Spring is in the air and the paint is starting to fly. Shoot me an email if you nedd some paint work done. I can get Protoform + Pro-line bodies. [email protected]


----------



## katf1sh (Jan 17, 2002)

sweeeeeeeeet pics! i want one or two...he he


----------



## apk power (Jun 30, 2004)

*Pimp*

Some good looking bodies I sent you a PM :thumbsup:


----------



## bojo (May 6, 2002)

I have two of his and just won the concouse in PA


----------



## Shumacher 99 (Jan 7, 2004)

Travis, When I got home I was messing with the HD and decided to put some of my stickers on and change your # to 24's . anyway I put way to many stickers on and Jenny was like you can't see the paint job and I said I guess I got carried away and had to pull a bunch off so I can see that sweet paint job again....lol


----------



## travymoto1 (Aug 7, 2004)

Katfish, we can get you hooked up!
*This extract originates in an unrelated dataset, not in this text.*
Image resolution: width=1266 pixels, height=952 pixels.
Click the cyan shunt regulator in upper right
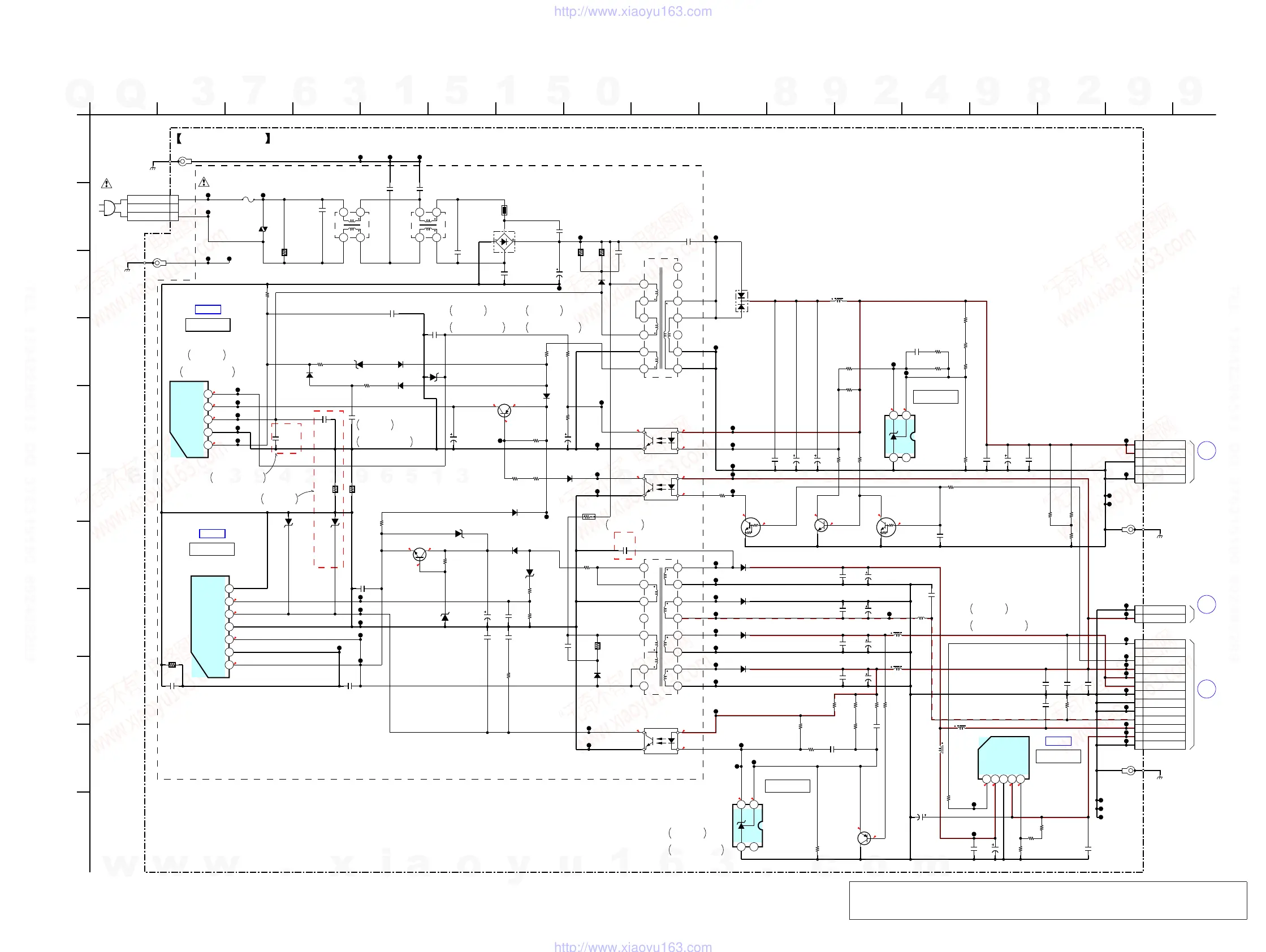[x=899, y=436]
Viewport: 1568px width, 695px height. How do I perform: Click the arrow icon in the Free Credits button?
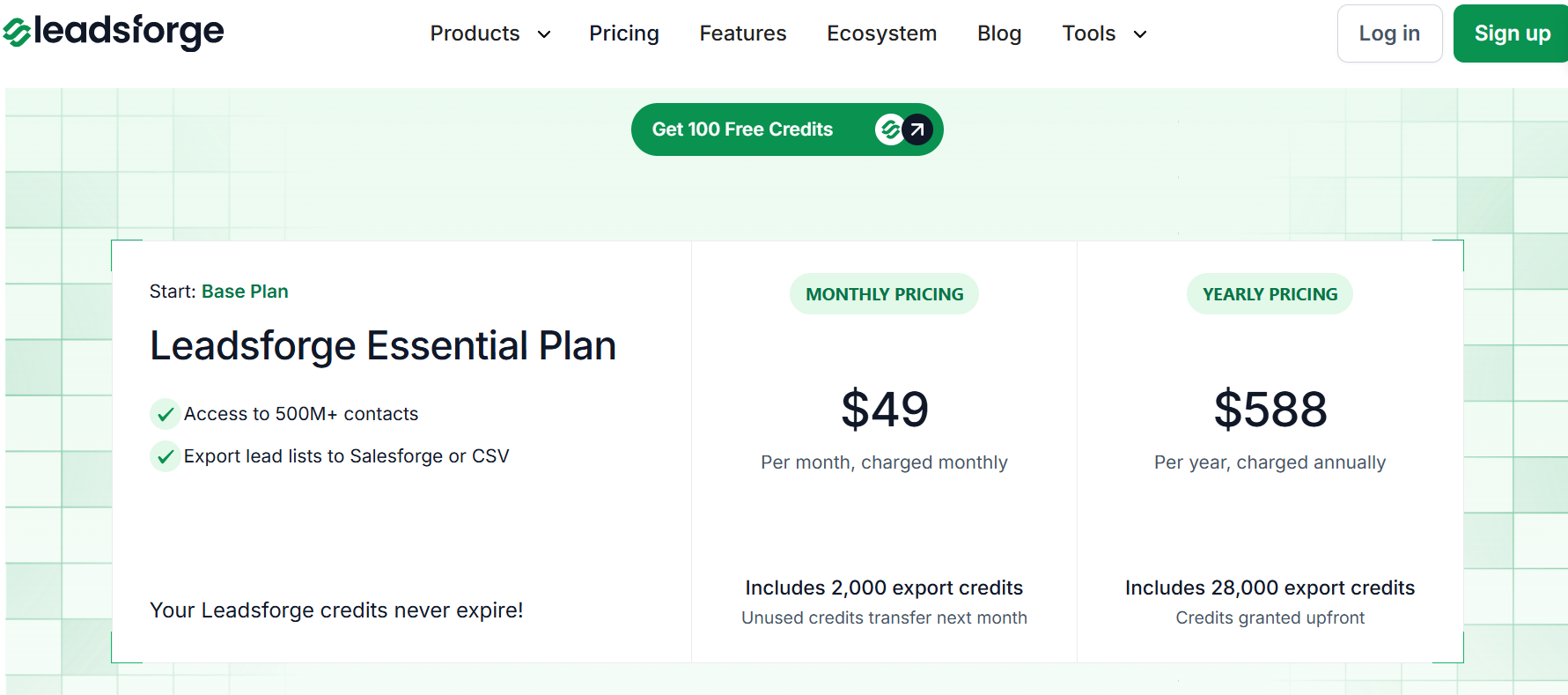(917, 129)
BTW I need Lawson's phone # or email address. If you have'm, pm me please. He gave it all to me but I've lost it..whoops

Bojo :thumbsup: 

apk you have a pm

Chris, lol...can't wait to see what it looks like w/ the #24's


----------



## mikeb75 (Jul 15, 2003)

*body price*

any chance you could shoot me a price on a t4 body with the blue paint and yellow and green flames like the 1/8 scale body pictured ? thanks :thumbsup: 

[email protected]


----------



## travymoto1 (Aug 7, 2004)

mikeb75 YGM


----------



## Razoo (Jan 15, 2004)

Nicest looking flames I've ever seen!! Great color choices also.


----------



## travymoto1 (Aug 7, 2004)

Razoo, you made my day man. I appreciate it.


----------



## travymoto1 (Aug 7, 2004)

Here are a few recent projects.


----------



## cneyedog (Jan 22, 2002)

Looks to me like paint by Focker has some competition.


----------



## travymoto1 (Aug 7, 2004)

cneyedog said:


> Looks to me like paint by Focker has some competition.
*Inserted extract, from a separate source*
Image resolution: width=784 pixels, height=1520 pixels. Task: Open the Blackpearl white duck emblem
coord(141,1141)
LOL, me and Focker have a peaceful coexistance....although I have been dipping into the replica type maket lately with a few #22 Miller bodies and #97 Rubbermaid Sharpie car


----------



## travymoto1 (Aug 7, 2004)

Here are a couple done for Spencer in KY.


----------



## travymoto1 (Aug 7, 2004)

couple more.


----------



## bojo (May 6, 2002)

I like the one on the top right :thumbsup:


----------



## travymoto1 (Aug 7, 2004)

bojo said:


> I like the one on the top right :thumbsup:


Bojo, I appreciate your totaly unbiased opinion.


----------